Daí que a indústria vidreira, a figura do vidreiro e a personalidade dos Irmãos Stephens, se constituam como um marco de elevada importância na história desta freguesia, na medida em que para além de fazerem parte da memória colectiva dos marinhenses, também se apresentam como uma referência identitária. 
Terra de gente associativa, o concelho tem sido ao longo dos tempos uma espécie de El Dorado, a avaliar pelo elevado número de pessoas que para aqui migram. Embora já não sobreviva predominantemente da atividade vidreira porque outros setores de atividade económica foram emergindo e adquirindo a sua importância no contexto da economia local, ela é e será sempre reconhecida como a capital do vidro.  Mas a importância da Marinha Grande não assenta única e exclusivamente ao nível da sua economia local, mas também ao nível das riquezas naturais de que dispõe, do património arquitetónico e histórico que possui e que são meritórios de especial atenção.
Atualmente, a Marinha Grande é um importante e dinâmico pólo industrial. A indústria transformadora é o principal setor de atividade económica, apresentando a estrutura do setor industrial uma significativa concentração em torno de três setores: vidro, produtos metálicos/moldes e plásticos.

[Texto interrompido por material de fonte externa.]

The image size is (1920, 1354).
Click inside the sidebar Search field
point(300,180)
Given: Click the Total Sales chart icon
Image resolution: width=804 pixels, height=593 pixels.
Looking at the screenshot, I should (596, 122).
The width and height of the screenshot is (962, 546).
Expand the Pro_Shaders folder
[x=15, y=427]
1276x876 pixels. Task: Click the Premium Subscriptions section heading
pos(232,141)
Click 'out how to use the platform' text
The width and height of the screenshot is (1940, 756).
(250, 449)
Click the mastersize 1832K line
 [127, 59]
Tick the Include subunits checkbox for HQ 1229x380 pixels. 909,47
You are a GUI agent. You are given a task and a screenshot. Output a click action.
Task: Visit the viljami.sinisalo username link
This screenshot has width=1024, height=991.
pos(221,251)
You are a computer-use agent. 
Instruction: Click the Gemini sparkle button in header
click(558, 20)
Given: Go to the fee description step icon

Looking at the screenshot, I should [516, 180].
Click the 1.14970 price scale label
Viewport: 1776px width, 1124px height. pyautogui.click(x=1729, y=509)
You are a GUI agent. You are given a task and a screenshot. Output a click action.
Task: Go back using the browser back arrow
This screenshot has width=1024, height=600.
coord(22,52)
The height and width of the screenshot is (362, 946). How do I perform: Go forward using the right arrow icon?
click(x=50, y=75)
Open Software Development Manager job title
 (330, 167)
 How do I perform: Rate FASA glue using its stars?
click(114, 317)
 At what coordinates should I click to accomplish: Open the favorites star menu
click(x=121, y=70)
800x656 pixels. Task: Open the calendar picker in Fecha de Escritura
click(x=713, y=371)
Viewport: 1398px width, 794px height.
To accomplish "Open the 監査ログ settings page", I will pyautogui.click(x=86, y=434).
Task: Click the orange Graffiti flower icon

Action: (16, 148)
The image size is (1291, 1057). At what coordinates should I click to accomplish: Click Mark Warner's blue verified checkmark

Fazendo parte integrante do concelho da Marinha Grande, a povoação de Vieira de Leiria situa-se a 14 quilómetros da sede do concelho e a 24 quilómetros da cidade de Leiria, capital do distrito. Localiza-se na margem esquerda do Rio Lis e a 4 quilómetros da costa, no extremo norte do Pinhal de Leiria. A freguesia de Vieira de Leiria, faz parte de um universo espacial, cujas características se podem agrupar segundo dois princípios de integração regional. O primeiro tende a enquadrar a vila e os seus lugares no âmbito de uma vasta região de transição entre o norte e o sul, que poderíamos fazer coincidir, grosso modo, com a província da Estremadura. O segundo integra a freguesia no conjunto das localidades da faixa litoral que se estende da Vieira para o norte, até Espinho, constituindo uma zona onde a influência do mar e das dunas se faz sentir de forma unívoca. 
A Moita, que passou a fazer parte do concelho, definitivamente, a 12 de Julho de 2001, após um longo peíodo de reinvindicação dos seus direitos e da vontade de se separar do concelho de Alcobaça. É uma terra pujante de vida e de força, graças à sua indústria – principal sustentáculo económico – dispersa por um conjunto de atividades, onde predomina a tecnologia de ponta em áreas diversas como os moldes, aços, plásticos, móveis e uma fábrica de CDs (Sonovis), a par de outras de menor pujança. Embora o setor primário tenha pouco peso, no que diz respeito à economia local, a prática da agricultura é bastante notória, ainda que praticada em regime de autoconsumo pelas famílias residentes. Na maior parte das habitações, o espaço destinado ao cultivo e/ou à criação de aves assume especial relevo, principalmente entre a camada etária mais idosa.